- Übungsziel: Wandeln Sie alles von der Zeile mit "Given: Open Frissítések ellenőrzése link" (einschließlich) bis zum Ende der Einträge in eine JSON-Liste von Strings um. Jede Zeile ergibt einen String, Leerzeilen entfallen.

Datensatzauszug

▬▬▬▬▬▬▬▬▬▬

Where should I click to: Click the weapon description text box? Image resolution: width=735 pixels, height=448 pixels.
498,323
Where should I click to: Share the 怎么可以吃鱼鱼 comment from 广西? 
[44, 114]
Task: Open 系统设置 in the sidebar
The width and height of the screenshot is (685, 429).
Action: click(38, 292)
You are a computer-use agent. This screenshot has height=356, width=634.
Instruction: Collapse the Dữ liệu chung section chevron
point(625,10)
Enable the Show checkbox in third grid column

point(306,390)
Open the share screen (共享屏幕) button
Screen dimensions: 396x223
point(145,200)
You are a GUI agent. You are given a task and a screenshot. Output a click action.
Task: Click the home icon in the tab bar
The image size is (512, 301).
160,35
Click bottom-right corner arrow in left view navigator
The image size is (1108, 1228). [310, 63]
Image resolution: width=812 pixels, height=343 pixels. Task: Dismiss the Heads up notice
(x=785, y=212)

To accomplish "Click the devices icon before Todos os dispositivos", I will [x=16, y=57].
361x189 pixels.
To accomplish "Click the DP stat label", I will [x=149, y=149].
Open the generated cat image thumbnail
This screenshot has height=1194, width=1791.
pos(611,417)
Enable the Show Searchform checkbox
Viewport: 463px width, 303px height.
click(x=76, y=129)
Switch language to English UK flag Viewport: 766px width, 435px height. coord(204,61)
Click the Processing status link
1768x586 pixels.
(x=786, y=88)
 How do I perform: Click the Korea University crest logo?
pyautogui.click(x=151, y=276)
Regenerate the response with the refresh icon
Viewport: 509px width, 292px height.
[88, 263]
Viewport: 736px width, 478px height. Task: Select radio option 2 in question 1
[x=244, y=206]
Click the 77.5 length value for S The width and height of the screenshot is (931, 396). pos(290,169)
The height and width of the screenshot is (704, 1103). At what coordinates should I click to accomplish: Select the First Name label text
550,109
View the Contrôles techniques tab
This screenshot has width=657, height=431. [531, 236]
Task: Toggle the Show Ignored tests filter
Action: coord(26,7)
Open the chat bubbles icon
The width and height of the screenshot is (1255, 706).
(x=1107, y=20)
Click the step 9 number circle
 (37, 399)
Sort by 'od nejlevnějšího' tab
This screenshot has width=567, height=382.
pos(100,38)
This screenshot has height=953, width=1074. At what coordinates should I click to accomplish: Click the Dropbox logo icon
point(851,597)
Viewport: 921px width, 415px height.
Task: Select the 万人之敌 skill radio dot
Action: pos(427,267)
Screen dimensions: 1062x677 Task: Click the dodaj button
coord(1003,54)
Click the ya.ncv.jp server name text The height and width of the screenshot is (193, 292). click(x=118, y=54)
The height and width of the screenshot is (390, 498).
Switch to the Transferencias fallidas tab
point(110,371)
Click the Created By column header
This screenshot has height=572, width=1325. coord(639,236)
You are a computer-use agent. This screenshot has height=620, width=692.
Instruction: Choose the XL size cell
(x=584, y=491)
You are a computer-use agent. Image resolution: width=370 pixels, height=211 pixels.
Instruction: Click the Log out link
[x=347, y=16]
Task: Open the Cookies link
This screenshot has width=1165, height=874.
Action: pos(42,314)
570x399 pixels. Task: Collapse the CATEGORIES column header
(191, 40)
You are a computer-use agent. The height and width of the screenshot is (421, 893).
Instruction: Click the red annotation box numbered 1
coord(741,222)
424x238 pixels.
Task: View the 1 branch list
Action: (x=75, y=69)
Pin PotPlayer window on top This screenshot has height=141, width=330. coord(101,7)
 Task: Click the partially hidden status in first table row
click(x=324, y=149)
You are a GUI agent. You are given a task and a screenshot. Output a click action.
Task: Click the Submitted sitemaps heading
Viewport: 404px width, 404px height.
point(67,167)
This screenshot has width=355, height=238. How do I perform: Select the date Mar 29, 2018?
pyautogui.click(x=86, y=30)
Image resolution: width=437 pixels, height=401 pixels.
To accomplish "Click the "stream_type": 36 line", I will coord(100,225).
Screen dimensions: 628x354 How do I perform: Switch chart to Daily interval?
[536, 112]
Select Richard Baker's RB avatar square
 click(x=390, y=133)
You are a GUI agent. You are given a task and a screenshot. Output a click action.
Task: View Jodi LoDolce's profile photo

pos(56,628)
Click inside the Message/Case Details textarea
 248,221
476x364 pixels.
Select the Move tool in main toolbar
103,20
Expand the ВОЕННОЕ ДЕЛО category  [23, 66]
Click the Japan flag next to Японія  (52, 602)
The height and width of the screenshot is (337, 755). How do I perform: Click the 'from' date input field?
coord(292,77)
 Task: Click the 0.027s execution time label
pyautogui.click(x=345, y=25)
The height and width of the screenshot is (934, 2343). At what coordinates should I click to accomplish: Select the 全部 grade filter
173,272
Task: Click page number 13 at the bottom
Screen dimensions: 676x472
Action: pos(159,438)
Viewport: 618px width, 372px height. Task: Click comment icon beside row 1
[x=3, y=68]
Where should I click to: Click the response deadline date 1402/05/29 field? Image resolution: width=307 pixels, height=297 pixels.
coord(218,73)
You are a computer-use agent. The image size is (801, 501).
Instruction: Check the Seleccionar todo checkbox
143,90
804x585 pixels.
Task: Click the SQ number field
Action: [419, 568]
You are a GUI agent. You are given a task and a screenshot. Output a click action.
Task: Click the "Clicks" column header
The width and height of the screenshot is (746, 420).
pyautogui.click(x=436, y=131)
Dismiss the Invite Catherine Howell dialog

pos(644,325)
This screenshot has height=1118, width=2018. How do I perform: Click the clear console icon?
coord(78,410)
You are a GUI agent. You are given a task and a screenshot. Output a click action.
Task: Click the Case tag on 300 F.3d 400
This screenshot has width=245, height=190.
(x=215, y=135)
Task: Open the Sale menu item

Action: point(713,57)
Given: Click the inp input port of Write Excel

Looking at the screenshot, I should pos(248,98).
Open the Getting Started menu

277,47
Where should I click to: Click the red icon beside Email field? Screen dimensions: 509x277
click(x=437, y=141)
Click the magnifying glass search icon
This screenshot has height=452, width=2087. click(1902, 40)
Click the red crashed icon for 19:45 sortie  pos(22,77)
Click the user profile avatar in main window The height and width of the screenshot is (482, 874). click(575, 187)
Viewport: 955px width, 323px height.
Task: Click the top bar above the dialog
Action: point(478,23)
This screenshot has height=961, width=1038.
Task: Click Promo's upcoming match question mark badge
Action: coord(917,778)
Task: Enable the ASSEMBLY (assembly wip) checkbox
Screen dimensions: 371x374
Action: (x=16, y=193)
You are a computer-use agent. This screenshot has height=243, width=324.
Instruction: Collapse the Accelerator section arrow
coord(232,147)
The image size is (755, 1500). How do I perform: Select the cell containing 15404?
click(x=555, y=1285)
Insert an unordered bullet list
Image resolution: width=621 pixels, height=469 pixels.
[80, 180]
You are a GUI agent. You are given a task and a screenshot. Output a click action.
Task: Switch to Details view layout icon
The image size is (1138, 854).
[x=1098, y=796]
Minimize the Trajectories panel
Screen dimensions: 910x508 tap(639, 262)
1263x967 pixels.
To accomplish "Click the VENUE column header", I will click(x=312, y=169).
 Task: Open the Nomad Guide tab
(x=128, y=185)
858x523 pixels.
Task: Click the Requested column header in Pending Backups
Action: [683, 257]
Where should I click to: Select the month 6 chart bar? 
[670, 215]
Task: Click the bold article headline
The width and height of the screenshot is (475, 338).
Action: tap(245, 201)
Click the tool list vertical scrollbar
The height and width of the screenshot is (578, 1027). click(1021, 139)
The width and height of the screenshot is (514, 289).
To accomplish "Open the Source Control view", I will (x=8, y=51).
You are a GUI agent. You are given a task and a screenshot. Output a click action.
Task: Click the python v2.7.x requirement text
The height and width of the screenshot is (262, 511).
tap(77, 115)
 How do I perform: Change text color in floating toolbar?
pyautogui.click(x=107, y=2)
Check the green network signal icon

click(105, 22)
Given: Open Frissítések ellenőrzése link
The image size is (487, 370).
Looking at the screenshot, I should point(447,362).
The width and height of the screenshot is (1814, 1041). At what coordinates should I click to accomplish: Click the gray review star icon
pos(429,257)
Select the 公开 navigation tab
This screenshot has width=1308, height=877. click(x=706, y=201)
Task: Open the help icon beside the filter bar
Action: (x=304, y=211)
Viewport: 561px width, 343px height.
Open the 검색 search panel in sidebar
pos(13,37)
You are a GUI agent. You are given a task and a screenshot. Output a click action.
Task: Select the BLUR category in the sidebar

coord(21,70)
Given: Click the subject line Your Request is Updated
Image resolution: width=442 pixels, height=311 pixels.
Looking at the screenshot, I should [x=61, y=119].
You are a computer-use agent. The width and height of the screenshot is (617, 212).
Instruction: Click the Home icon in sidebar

▬▬▬▬▬▬▬▬▬▬

- Übungsergebnis:
[
  "Given: Open Frissítések ellenőrzése link",
  "The image size is (487, 370).",
  "Looking at the screenshot, I should point(447,362).",
  "The width and height of the screenshot is (1814, 1041). At what coordinates should I click to accomplish: Click the gray review star icon",
  "pos(429,257)",
  "Select the 公开 navigation tab",
  "This screenshot has width=1308, height=877. click(x=706, y=201)",
  "Task: Open the help icon beside the filter bar",
  "Action: (x=304, y=211)",
  "Viewport: 561px width, 343px height.",
  "Open the 검색 search panel in sidebar",
  "pos(13,37)",
  "You are a GUI agent. You are given a task and a screenshot. Output a click action.",
  "Task: Select the BLUR category in the sidebar",
  "coord(21,70)",
  "Given: Click the subject line Your Request is Updated",
  "Image resolution: width=442 pixels, height=311 pixels.",
  "Looking at the screenshot, I should [x=61, y=119].",
  "You are a computer-use agent. The width and height of the screenshot is (617, 212).",
  "Instruction: Click the Home icon in sidebar"
]